Após seis dias de greve, coletores de lixo voltam aos trabalhos

Após seis dias de greve, coletores de lixo voltam aos trabalhos

Depois de seis dias de greve, os coletores de lixo de Cascavel voltaram ao trabalho na última quinta-feira (20/03). Na audiência entre os trabalhadores e a empresa O.T Ambiental/Engelétrica ficou estabelecido o reajuste salarial de 12,5%, além da responsabilidade dos empregadores em prestar auxílio médico aos funcionários e acréscimo no vale alimentação e adicional por assiduidade.

Convocada pelo Siemaco (Sindicato dos Empregados em Empresas de Asseio, Conservação, Limpeza Urbana e Ambiental de Cascavel), a paralisação foi iniciada no dia 17 de março. Dos cerca de 350 trabalhadores da empresa, 30% permaneceram em atividade, mantendo o índice previsto pela legislação. As equipes de varredores não aderiram à greve. Os coletores pedem um reajuste de 20%, plano de saúde sem descontos nos salários e vale alimentação de R$ 300.

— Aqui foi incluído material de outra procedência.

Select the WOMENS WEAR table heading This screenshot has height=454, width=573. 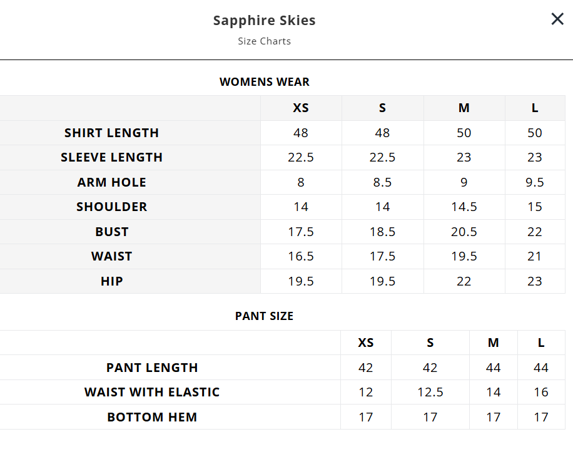[264, 82]
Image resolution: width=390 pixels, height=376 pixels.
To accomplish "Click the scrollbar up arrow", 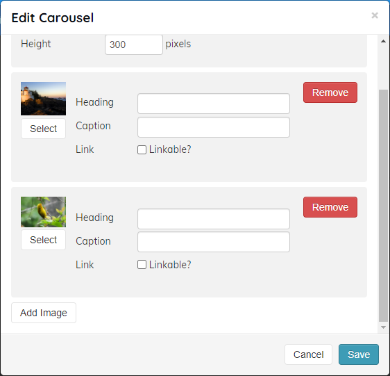I will 383,42.
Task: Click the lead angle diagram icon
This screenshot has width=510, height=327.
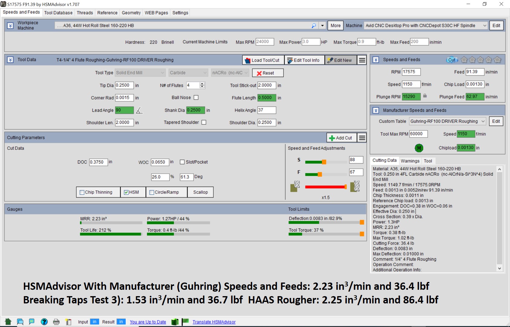Action: (139, 110)
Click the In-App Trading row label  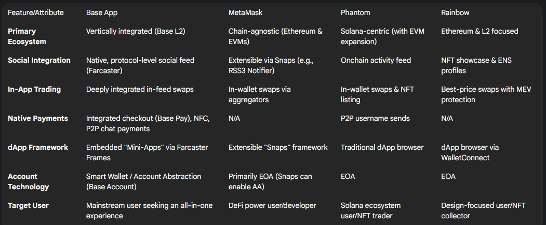tap(34, 89)
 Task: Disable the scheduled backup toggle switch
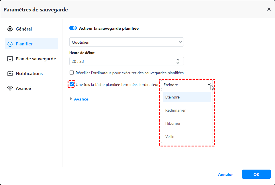pyautogui.click(x=73, y=28)
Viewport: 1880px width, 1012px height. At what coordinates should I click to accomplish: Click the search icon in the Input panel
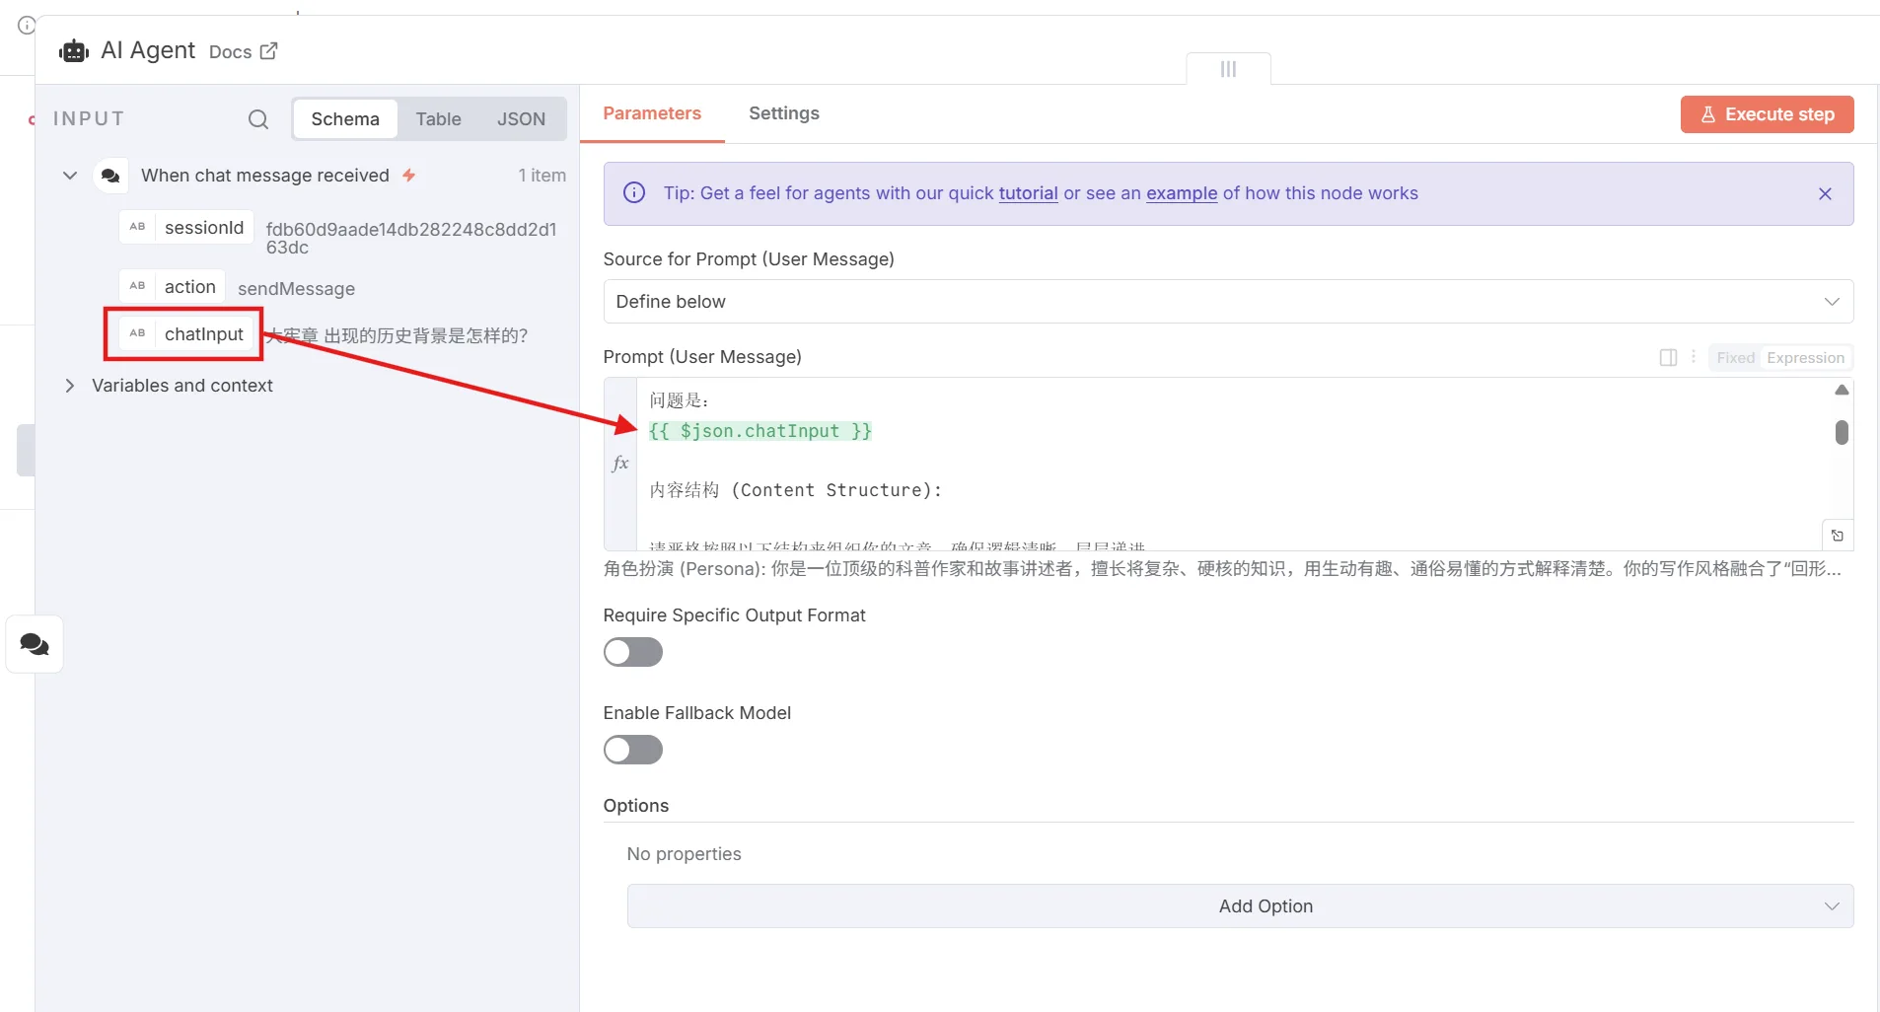pos(258,119)
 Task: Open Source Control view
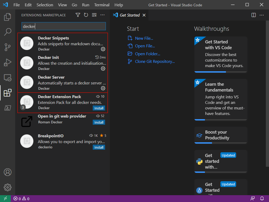tap(8, 47)
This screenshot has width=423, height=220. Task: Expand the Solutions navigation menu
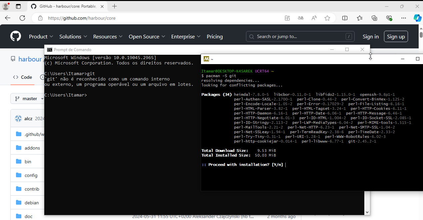pyautogui.click(x=73, y=36)
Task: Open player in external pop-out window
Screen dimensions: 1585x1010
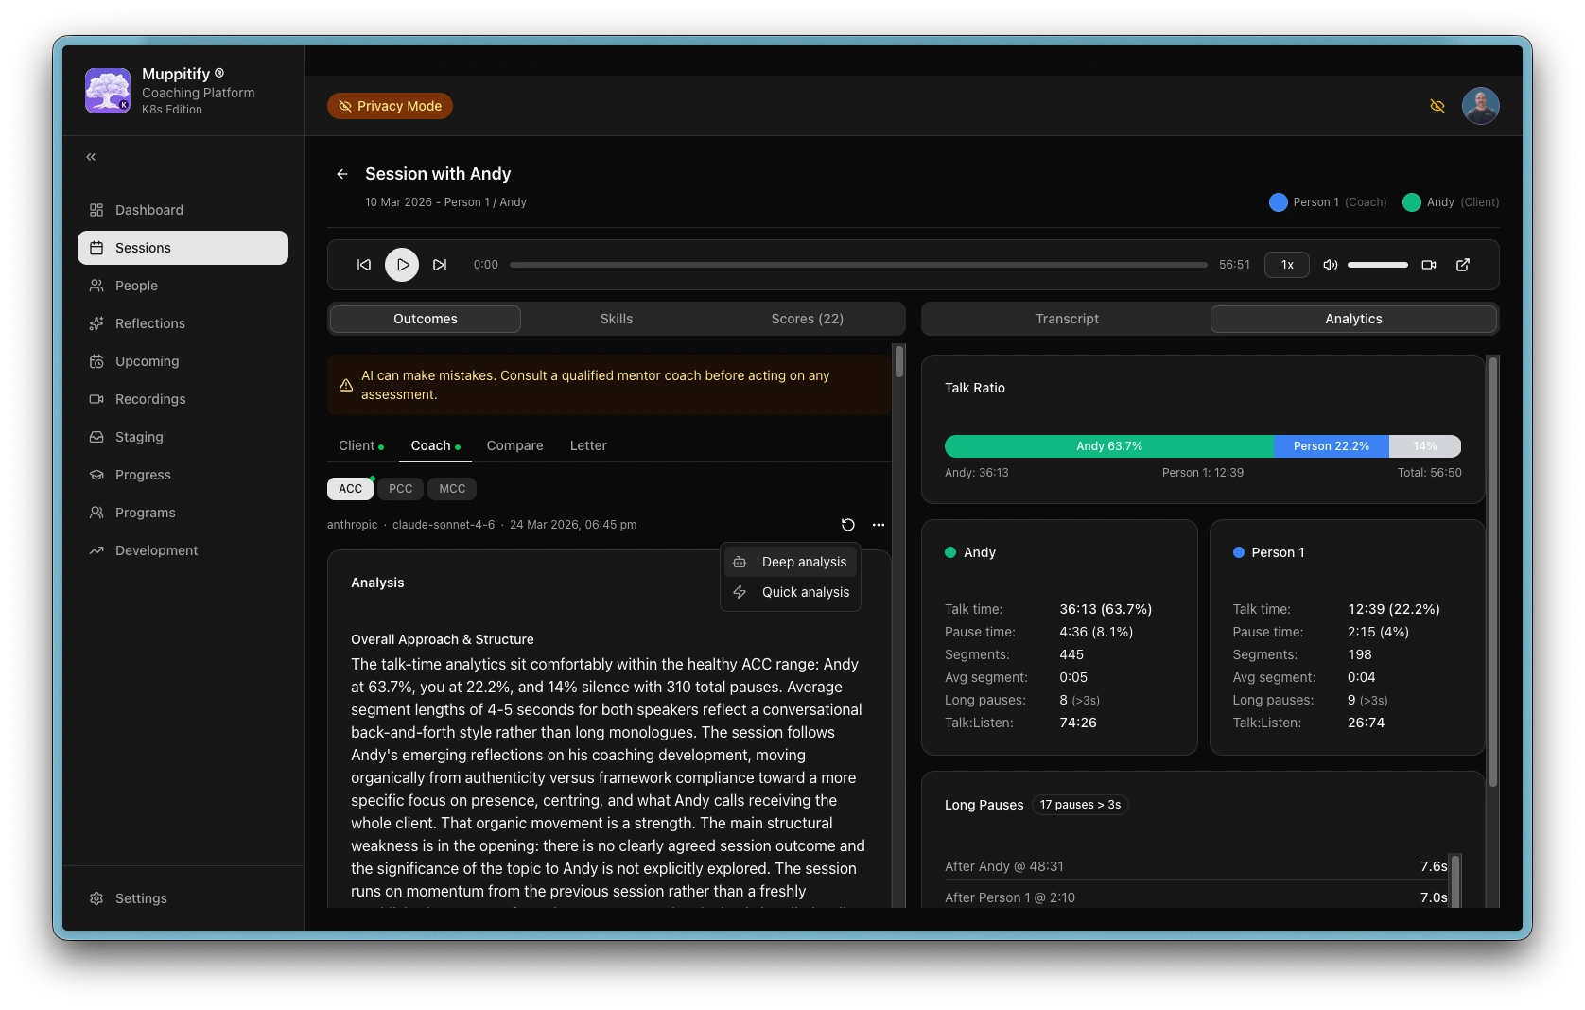Action: (x=1463, y=265)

A greve dos coletores foi pautada pelo vereador Paulo Porto (PCdoB) que cobrou um acompanhamento dos colegas de Legislativo às justas reivindicações dos trabalhadores. “Nosso mandato tem lado, de caráter classista, posicionado junto às bandeiras da classe trabalhadora. Declaramos apoio e nos colocamos à disposição da categoria, pois é papel desta Casa [Câmara] acompanhar de perto essa greve, pois trata-se de uma empresa que ganhou um processo de licitação milionário, que recebe constantes aditivos para prestar um serviço público”, disse na ocasião do início da paralisação.

O vereador também apresentou requerimentos ao Executivo e a O.T. Ambiental/Engelétrica, além de entregar em mãos da secretária do sindicato, Angêla Maria de Oliveira, cópia do contrato entre o município e a empresa. Apesar de não conseguirem a reivindicação inicial, Paulo Porto classificou como positiva a mobilização da categoria. “Os trabalhadores levantaram suas pautas justas e legítimas e conseguiram uma vitória que é resultado de mobilização, da luta do sindicato e da união dos trabalhadores”, concluiu o vereador.

A empresa terá 75 dias para cumprir todas as cláusulas do acordo. Também ficou decidido que os dias parados não serão descontados dos trabalhadores, porém a empresa pediu a compensação de no máximo duas horas de trabalho por dia até que a limpeza da cidade seja normalizada.